Pluots are a combination of apricot and plum, one of many ‘interspecific’ hybrids called plumcots, apriums, and apriplums. The pluot name is trademarked, so growers cannot legally call their fruit pluots.
While pluots and plumcots have occurred naturally in regions where apricots and plums grow freely, modern versions have been cross-pollinated for maximum flavor and shelf life. Today’s pluots are usually one quarter apricot and three-quarters plum, with smooth skin in various colors and flavors.
Plums and pluots are related to cherries and members of the rose family. Prunes are dried plums, typically the European type.
Types & Varieties
European, Damson, and Japanese are the most common types of plums: European plums are often used for canning, but are eaten fresh as well.

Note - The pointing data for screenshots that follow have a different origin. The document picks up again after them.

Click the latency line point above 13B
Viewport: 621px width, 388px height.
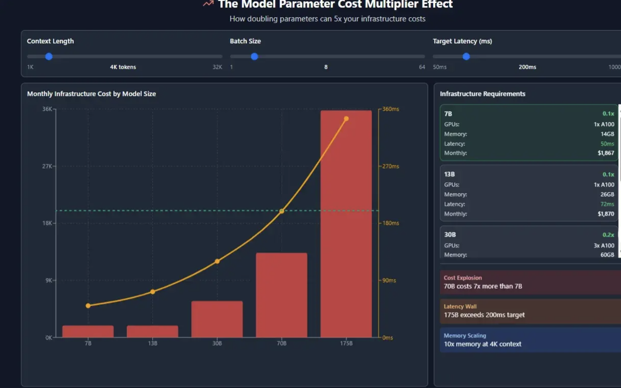pos(153,292)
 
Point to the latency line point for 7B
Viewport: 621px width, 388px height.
pos(88,306)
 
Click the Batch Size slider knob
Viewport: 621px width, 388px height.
pos(254,57)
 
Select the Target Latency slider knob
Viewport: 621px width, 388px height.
pos(466,57)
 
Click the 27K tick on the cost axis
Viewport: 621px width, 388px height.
pos(47,166)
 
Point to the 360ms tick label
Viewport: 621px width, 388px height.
pos(390,109)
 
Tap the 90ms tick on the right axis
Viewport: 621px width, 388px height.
pos(389,280)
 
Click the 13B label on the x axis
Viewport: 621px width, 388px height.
pos(153,343)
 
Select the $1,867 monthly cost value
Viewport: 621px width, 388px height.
pos(606,153)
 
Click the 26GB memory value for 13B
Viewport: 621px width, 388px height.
pos(607,194)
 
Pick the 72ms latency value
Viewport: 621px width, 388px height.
pos(607,204)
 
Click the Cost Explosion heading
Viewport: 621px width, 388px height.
pos(463,278)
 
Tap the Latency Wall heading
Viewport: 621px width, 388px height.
pos(460,307)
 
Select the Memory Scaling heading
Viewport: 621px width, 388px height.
pos(465,336)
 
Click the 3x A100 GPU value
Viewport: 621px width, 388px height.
pos(604,246)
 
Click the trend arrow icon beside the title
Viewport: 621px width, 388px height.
pos(208,4)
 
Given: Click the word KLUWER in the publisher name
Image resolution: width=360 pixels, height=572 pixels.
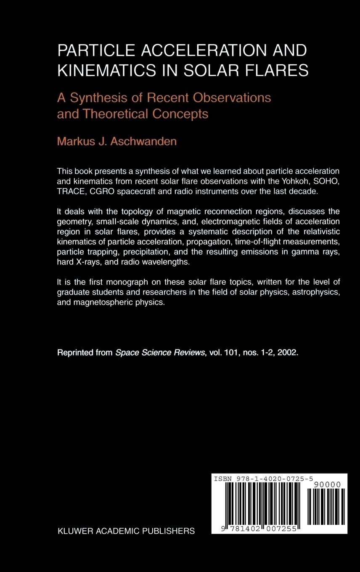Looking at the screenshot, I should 74,531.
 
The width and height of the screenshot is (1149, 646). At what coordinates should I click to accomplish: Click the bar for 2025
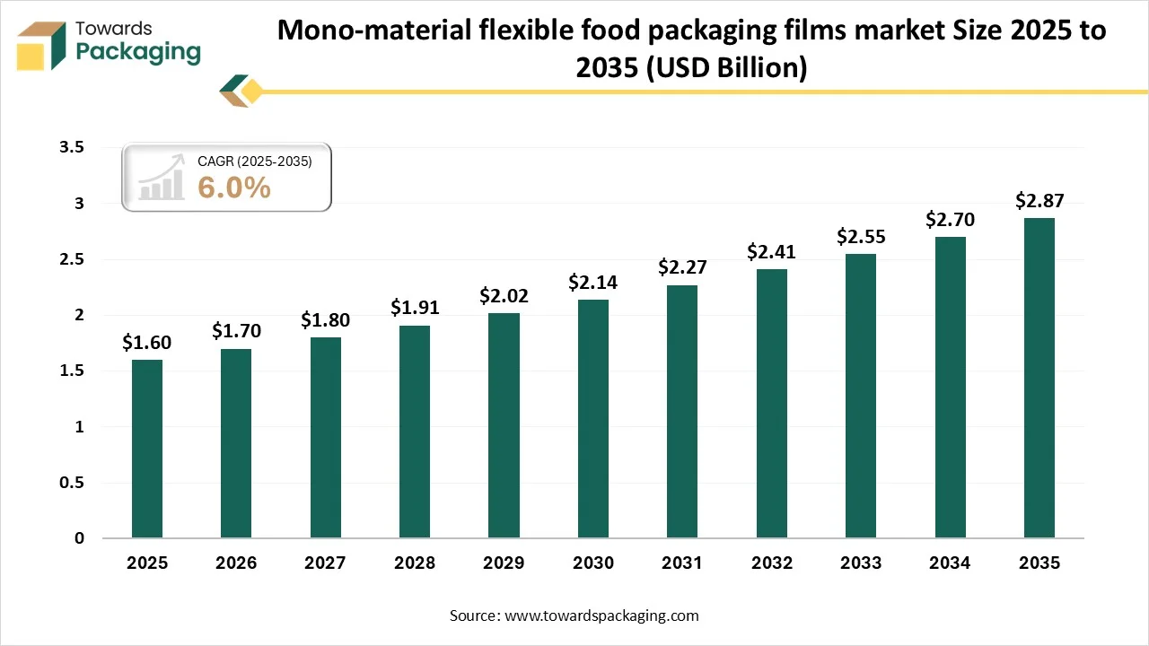pyautogui.click(x=147, y=449)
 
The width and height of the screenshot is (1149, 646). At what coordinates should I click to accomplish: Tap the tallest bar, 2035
pyautogui.click(x=1039, y=378)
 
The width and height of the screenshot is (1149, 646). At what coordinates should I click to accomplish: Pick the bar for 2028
pyautogui.click(x=415, y=432)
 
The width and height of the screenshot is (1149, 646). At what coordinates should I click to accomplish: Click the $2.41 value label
pyautogui.click(x=771, y=252)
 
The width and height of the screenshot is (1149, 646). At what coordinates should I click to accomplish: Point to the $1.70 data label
pyautogui.click(x=236, y=331)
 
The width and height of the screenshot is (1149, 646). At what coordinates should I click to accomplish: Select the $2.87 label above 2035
pyautogui.click(x=1039, y=201)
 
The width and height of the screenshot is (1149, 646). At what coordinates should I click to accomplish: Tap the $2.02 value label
pyautogui.click(x=504, y=295)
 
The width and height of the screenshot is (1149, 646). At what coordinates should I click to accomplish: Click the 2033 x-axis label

Damson are very tart and primarily for cooking and preserves; Japanese are the most common fresh market plums.
Pluots have smooth skin, can be solid or speckled and yellowish green to black. Pluot flesh is white to red and fruit is usually larger than plums and higher in sugar content.
With a short supply window for most apricot-plum hybrids, varieties have increased to maintain availability. Pluot varieties include Cherry, Crimson Sweet, Dapple Dandy, Geo Pride, Flavor Heart, Golden Treat, Jubilee, Red Ray, Raspberry Jewel, Sugar Baby, and Supernova.